Mas “Contra a foice do tempo é vão combate” o mesmo Shakespeare nos lembra em outro poema.
A turma da ½ (meia) idade 3/4 ou 7/8 adora falar das foiçadas do tempo: “Quanto é sua pressão?” “E o colesterol?” “Credo… você não faz exercício…?” “ Oh essa barriga… Barrigudo e da perna fina….” “E a próstata como vai?”
Sucumbindo à pressão familiar resolvi fazer ginástica e natação. Arrumaram-me uma mucuta que mais parecia lancheira pra criança de pré-escola. Foi a primeira gozação, “O que tá levando de lanche hoje, pai? Finjo não escutar e me mando. Ontem ia saindo pra a academia de chinelo. Já que ia fazer natação na seqüência da musculação achei que era muito trabalho tirar o sapato, colocar o tênis, tirar o tênis para nadar e voltar a calçá-lo.
“Você não tem vergonha?”. “Sem noção…” “Coisa mais absurda…” “Ninguém faz uma coisa dessa”. Eram quatro dedos apontados condenando com furor missionário.
Me senti o maior caipira. Só não desisti por que já tinha pago o mês adiantado.
Na volta as inevitáveis risadas.. “Sabe a última do pai? queria fazer ginástica de chinelo.” “Não acredito…” “Tá gagá mesmo”.
Coisas ridículas poucos podem fazer. O Tom Jobin, por exemplo, tido como um dos maiores músicos brasileiros fez uma rima mais ou menos assim: “Quero a luz do olhos teus/na luz dos olhos meus /sem mais tra-lá-lá-lá”. E todo mundo acha lindo.

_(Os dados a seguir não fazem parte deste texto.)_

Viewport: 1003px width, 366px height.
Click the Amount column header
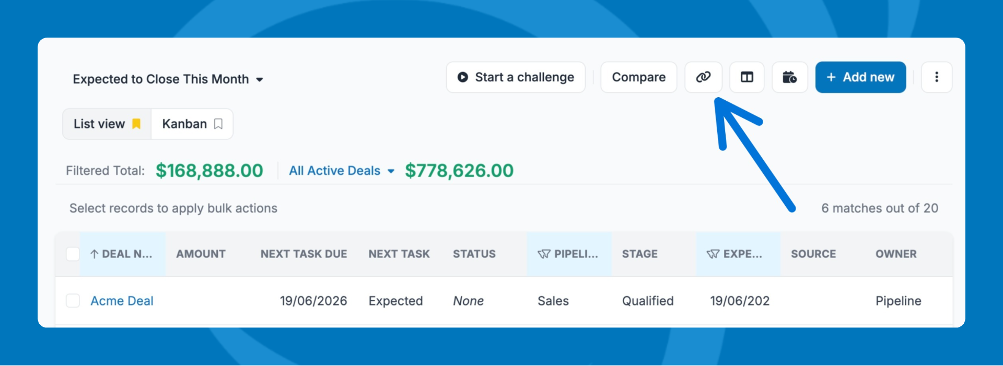pos(201,254)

Também a maioria já ouviu falar do ex-bilionário Eike Batista que ostentava na sala de estar de sua mansão uma reluzente Mercedes prateada. Os convidados acham a coisa mais normal do mundo ter um carro daquele nível enfeitando a casa.
Pois é, o Tom Jobin pode terminar um verso com esse infame tra-lá-lá-lá, que dito por outro seria considerado a maior falta de recurso de vocabulário. Também o bilionário está liberado para ornar a sala com um carro, sem ser chamado de novo-rico ou cafona.
Muitas vezes a diferença entre o bizarro e o excêntrico depende menos do ato do que de quem o pratica. Mas, pensando bem devo admitir, ir para academia de chinelo deve ser ridículo para qualquer ser humano.